Depuis son avènement, les études se multiplient afin de mieux connaître le coronavirus et trouver des solutions pour l’endiguer. Ainsi, une proportion d’un quart des personnes infectées par le virus est considérée comme « asymptomatique ». C’est, en tout cas, ce que dévoilent les résultats des recherches de Santé publique France.

Un pourcentage élevé et variable selon les milieux

Ces résultats viennent, en effet, confirmer les doutes de l’épidémiologiste Daniel Lévy-Bruhl qui objectait déjà en février que « le spectre de manifestations cliniques » du coronavirus pouvait être perçu comme l’une des « difficultés » de la maladie. Grâce à Santé publique France, on en sait, heureusement, un peu plus sur le sujet. 

Le premier constat que révèle cette étude est celui de l’ambiguïté entre les premières données communiquées et les résultats de l’agence sanitaire française. En janvier, à la suite des premières études sur les personnes infectées par le virus dans la région du Hubei, il était déterminé que seulement 1,2 % de ces personnes ne manifestaient pas de signes. Cette conclusion comporte, néanmoins, une importante insuffisance : à l’époque, les médecins ne détectaient que les symptômes cliniques.

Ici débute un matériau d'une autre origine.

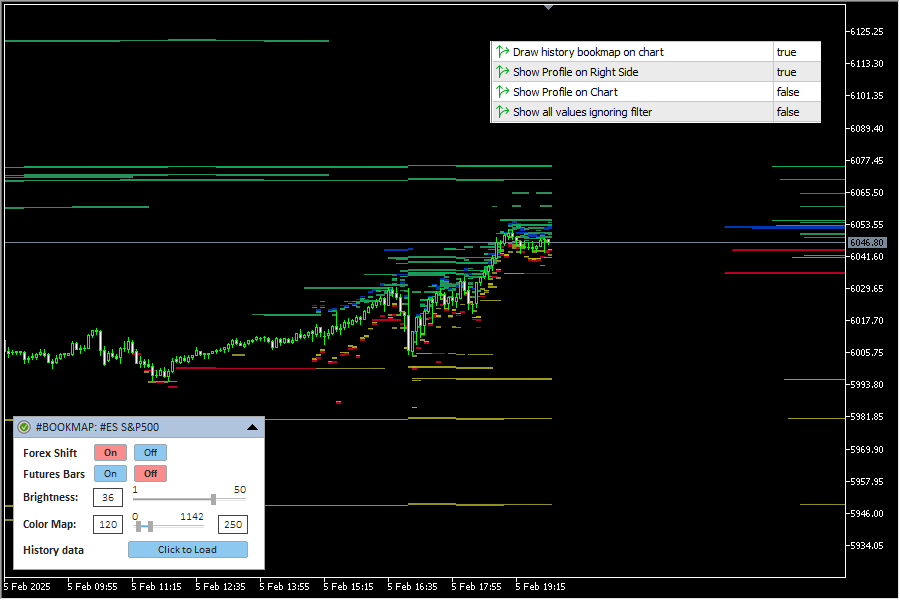The width and height of the screenshot is (900, 600).
Task: Switch Futures Bars on
Action: (110, 474)
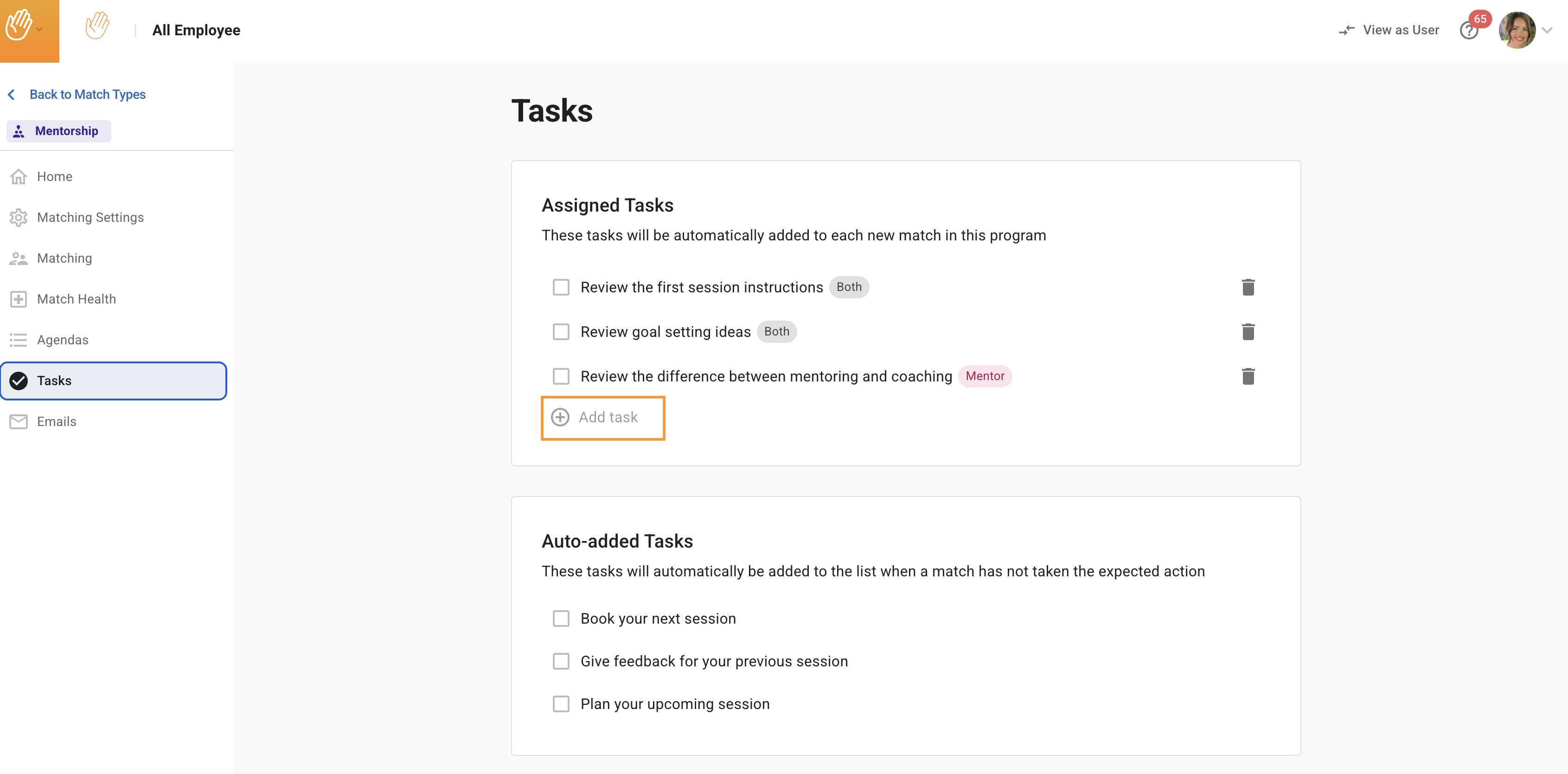Click the orange hand logo beside All Employee
This screenshot has height=774, width=1568.
[x=97, y=27]
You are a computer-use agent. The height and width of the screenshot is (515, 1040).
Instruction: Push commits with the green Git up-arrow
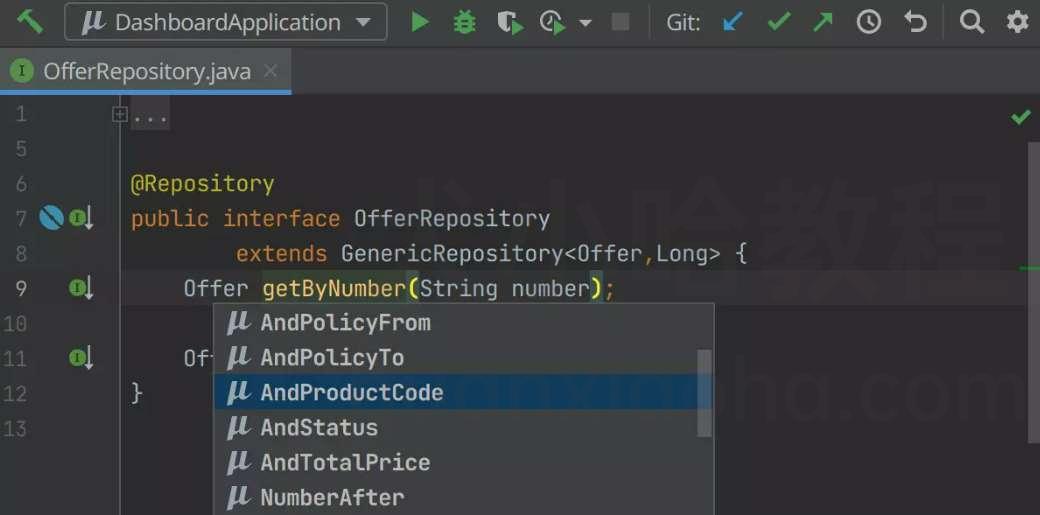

En appliquant des tests rigoureux et plus scientifiques sur les patients, les chiffres ont, depuis, beaucoup évolué. Les tests réalisés sur les personnes contaminées dans la ville italienne de Vo’ montrent que plus de 40 % d’entre elles étaient asymptomatiques. Un pourcentage plus élevé que celui établi par une autre étude, cette fois en Espagne, sur des personnes testées positives au virus (un tiers des patients). En Grande-Bretagne, près de 80 % des soignants ne montraient pas de signes de la maladie.

Une contagiosité variable selon les périodes

Les conclusions de Santé publique France déterminent que 24,3 % des contaminations restent asymptomatiques, tout en décrivant cette proportion comme importante et « hautement variable ». Elles font également état d’un autre constat : près de la moitié des infections se produiraient dès l’apparition des tout premiers symptômes d’un patient. Les résultats de cette synthèse doivent, cependant, être nuancés dans la mesure où les données sur lesquelles ils se basent proviennent de patients isolés après l’apparition des premiers signes. L’agence assure que « dans un contexte d’épidémie généralisée, où l’isolement des cas et le traçage des contacts sont moins intenses, la part des transmissions pré-symptomatiques est certainement moins importante ». Il s’agit d’une situation problématique, puisque les personnes infectées et asymptomatiques représentent de potentielles menaces pour les personnes saines. Pour Santé publique France, la contagiosité des malades serait « maximale de deux à trois jours avant et jusqu’à huit jours après le début des symptômes ». Les mesures barrières ne sauraient être donc uniquement imposées aux patients ou malades, mais à l’ensemble de la population afin d’éviter une hécatombe.